BLITZER: Let me get Paul Callen into this conversation as well. What's your reaction, Paul?

PAUL CALLAN, CNN LEGAL ANALYST: It's not really a shocking verdict in the sense that he was up against something that very, very few people accused of a serious sexual assault are up against and that is the huge number of women who have made accusations against him. I remember that cover of "New York" magazine, end to end of women who made accusations against Cosby. Admittedly only four extraneous women were introduced into evidence in this trial, but it would be hard to believe that all of those jurors hadn't heard about the many other accusations. And I think it was just the weight of the whole thing that did him in. Secondly, of course, on retrial, typically prosecutors more often than no win their case on retrial because they have an opportunity to sift through errors that resulted in the hung jury in the first trial. I'm not surprised by this verdict at all.

BLITZER: Just to recap, obviously the top of the hour right now.

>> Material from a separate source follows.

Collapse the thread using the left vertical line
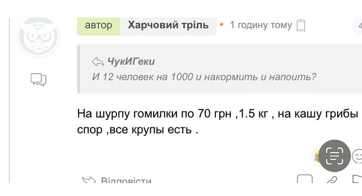click(x=10, y=99)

Let me just remind viewers who may just be tuning in, this Montgomery County Pennsylvania jury has found Bill Cosby guilty on all three counts of aggravated indecent assault. He was on trial for drugging and then sexual assaulting Andrea Constand in the Philadelphia suburb back in 2004. Cosby is now 80 years old. The former comedian faces up to ten years in prison on each count, but he could serve them concurrently. The jury, by the way, deliberated more than 14 hours over two days to reach this verdict, guilty on all three counts. You know, Laura, if you're wondering, we should find out fairly soon whether or not he's going to go home or whether he's going to go to jail.

[14:05:00] COATES: We should find out if they will remand or send home pending sentencing. Either way what you're see hearing I think speaks volumes to the power of this jury who although you said 14 hours, that's a very small amount of time to have come back again that last time it was far longer they deliberated. I think it was over 50 hours for a trial that was less than half of this one. And what Paul said on the notion that normally a retrial is going to benefit the prosecution because you get to hear all the testimony in advance, you can find the different loopholes, you can find credibility of the people testifying. You already know the entire defense's case and what they're going to preview. But at the same token, you also have the defense who can do that, parse through the statements of Andrea Constand, figure out why he might not be credible or a liar, as they tried to make her out to the closing arguments.

I think they played their hand incorrectly. But ultimately once again it was the power and volume of all the other accusers that they were able to hear. In the first trial when a judge says I'm not going to let the jury hear from anyone else besides the person who was actually on the other side of the table, the plaintiff in this case, Andrea Constand, it tells the jurors don't consider anything else, I as a judge am tell you, do not consider what you don't hear, it may not be credible. This time when they welcomed in the testimony of the other women to say literally, this happen to me, too. Then you had them bolstering the prosecution's case and believing what they had to say.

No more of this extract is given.